Oregon Department of Environmental Quality data released Wednesday shows 12.8 million pounds of particulate pollution matter are released into Oregon’s air by woodstoves and chimneys each year.
The agency said that’s more than half of the pollution from the 2017 Sonoma County wildfires in northern California which emitted an estimated 20 million pounds of fine particles known as PM 2.5.
“Annual particulate matter levels emitted from wood smoke are close to that of a wildfire,” DEQ’s Susan Mills said.
The Oregon Environmental Council obtained the DEQ data and released it in a report. The council’s Jamie Pang said the findings were based on information gathered from residents and volunteers around the state who shared their woodburning habits with the DEQ and the numbers could be worse.

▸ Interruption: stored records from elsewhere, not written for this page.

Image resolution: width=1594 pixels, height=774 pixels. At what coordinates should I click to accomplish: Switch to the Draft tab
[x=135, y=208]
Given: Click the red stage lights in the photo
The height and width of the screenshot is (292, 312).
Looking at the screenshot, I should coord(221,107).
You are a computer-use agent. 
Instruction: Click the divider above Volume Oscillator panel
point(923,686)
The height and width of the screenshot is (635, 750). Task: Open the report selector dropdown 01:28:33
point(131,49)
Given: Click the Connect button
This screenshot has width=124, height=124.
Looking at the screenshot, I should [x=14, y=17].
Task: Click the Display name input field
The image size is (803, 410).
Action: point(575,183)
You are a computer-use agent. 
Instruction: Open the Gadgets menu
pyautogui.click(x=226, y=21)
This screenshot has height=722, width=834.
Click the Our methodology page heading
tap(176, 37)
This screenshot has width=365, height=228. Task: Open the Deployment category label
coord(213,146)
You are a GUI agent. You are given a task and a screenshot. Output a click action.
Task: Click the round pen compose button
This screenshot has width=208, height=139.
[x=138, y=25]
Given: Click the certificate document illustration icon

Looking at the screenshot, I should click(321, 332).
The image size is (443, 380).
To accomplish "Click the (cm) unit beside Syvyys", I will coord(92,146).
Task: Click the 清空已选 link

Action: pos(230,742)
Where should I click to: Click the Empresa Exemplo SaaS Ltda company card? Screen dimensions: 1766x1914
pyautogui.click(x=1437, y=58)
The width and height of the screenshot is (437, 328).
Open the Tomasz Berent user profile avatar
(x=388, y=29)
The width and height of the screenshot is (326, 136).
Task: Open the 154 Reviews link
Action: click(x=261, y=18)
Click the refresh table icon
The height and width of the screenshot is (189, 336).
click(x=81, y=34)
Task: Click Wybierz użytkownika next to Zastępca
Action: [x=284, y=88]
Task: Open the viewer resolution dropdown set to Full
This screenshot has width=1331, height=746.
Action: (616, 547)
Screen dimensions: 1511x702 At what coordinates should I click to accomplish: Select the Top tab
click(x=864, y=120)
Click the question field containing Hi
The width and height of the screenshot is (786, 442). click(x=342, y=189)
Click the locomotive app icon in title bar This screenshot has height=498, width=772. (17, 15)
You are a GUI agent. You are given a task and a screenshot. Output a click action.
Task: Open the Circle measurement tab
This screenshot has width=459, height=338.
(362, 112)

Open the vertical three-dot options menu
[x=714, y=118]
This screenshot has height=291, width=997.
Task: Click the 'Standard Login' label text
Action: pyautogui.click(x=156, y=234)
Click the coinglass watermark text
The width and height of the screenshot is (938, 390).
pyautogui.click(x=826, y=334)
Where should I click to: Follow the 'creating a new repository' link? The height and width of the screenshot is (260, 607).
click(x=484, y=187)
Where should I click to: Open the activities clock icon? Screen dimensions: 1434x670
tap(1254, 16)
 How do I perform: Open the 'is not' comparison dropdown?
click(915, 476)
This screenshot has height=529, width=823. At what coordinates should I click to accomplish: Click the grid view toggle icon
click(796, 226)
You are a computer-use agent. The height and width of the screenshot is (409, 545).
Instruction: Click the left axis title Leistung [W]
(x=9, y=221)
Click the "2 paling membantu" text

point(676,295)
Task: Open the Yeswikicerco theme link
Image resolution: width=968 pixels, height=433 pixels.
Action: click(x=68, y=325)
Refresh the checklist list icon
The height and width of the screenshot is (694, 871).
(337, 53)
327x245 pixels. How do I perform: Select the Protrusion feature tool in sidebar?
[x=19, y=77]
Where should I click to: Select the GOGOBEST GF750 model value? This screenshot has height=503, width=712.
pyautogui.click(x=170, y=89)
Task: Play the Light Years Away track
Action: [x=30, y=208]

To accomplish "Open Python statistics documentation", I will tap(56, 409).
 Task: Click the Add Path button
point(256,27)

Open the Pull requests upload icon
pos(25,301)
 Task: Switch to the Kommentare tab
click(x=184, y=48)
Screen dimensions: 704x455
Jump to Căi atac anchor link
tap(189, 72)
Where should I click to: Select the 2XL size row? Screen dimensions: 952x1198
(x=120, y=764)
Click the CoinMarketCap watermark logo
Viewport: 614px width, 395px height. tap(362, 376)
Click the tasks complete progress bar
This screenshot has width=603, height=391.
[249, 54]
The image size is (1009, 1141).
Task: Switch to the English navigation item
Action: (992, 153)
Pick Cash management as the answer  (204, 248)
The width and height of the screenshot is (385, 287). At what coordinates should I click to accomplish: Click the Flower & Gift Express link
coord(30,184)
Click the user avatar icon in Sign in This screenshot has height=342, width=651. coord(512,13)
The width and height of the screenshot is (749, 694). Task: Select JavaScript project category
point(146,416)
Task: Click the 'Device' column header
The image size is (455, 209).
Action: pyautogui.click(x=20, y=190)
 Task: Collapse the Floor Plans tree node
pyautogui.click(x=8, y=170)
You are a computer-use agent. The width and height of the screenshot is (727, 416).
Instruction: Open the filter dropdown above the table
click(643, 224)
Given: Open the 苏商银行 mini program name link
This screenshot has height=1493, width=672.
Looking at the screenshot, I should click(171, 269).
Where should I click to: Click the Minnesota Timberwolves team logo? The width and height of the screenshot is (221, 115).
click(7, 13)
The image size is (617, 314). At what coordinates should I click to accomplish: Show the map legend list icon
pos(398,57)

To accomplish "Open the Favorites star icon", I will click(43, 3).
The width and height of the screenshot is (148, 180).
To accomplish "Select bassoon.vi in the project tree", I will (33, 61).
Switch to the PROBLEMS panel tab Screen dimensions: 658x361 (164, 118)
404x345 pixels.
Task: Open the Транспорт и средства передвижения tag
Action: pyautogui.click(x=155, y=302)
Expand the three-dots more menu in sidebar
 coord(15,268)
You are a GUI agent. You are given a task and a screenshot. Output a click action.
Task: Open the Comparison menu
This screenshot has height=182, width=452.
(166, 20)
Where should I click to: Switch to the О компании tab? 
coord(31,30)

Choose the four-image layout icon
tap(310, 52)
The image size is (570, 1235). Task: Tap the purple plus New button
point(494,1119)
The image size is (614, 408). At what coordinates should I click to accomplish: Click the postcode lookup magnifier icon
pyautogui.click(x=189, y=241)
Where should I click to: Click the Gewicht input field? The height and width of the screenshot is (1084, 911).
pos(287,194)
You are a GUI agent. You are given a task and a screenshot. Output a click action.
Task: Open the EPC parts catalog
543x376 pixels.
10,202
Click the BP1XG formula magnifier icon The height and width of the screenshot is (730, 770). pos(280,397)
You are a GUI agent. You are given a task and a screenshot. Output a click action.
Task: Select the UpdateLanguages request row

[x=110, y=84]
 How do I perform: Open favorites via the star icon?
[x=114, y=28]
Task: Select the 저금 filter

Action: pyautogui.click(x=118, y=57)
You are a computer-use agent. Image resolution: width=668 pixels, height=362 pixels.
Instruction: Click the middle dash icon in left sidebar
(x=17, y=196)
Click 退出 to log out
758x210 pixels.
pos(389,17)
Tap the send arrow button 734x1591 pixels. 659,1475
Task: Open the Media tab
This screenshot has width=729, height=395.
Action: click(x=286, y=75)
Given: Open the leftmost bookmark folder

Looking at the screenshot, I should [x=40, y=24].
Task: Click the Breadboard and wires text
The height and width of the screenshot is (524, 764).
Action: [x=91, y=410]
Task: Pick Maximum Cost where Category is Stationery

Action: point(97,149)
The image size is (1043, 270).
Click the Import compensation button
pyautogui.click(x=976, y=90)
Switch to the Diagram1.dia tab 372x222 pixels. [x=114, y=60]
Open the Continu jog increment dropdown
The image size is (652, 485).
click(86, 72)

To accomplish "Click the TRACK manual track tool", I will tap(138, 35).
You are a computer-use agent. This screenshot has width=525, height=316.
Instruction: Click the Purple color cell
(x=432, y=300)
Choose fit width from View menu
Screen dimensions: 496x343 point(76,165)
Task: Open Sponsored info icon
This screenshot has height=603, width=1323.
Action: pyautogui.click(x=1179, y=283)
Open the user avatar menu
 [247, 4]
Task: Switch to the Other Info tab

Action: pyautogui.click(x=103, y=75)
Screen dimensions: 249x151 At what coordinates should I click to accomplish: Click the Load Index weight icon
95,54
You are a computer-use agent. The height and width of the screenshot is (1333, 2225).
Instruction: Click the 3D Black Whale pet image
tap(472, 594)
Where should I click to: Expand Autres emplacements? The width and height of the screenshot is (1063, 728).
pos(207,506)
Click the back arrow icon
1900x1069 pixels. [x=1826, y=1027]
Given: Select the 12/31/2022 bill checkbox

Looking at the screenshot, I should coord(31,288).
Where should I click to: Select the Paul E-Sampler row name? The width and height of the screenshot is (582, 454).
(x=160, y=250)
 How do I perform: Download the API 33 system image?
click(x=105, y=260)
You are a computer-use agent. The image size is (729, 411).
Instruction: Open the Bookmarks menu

“It’s a really conservative estimate … because it was only done on residential wood burning habits. It doesn’t take into account woodburning effects from commercial or business woodburning, such as restaurants that have woodstoves or chimneys for ambiances,” Pang said. “So, arguably this data doesn’t even fully capture the full scope of this problem.”
According to the Environmental Protection Agency, PM 2.5 particles are so small they can be inhaled and get deep into your lungs; they may even get into your bloodstream.
Some of the health risks include respiratory symptoms, asthma, eye irritation, bronchitis or lung diseases. Other pollutants emitted by burning wood include nitrogen oxides, sulfur oxides, dioxins and toxic gases.
The three counties that produce the highest levels of fine particulate pollution are the Portland area's Multnomah, Clackamas and Washington counties, with well over 1.3 million pounds of PM 2.5 pollution.
“Multnomah County and the Portland metro area, we make up the vast majority of the population here. So it’s really just a statistical probability who’s burning their chimney, who's using it as a secondary source of heat and the number of woodstoves that are being used,” Pang said.
Oregon Environmental Council and the DEQ are encouraging people to decrease the amount of wood burned at home. The DEQ has increased funding to help those households switch out their woodstoves to cleaner heating systems.
“The state Legislature recently provided DEQ with funds, specifically to give to cities and counties in the form of grants. Those grants are being used to help individual households swap out their dirty woodstoves for cleaner sources of heat,” Mills said.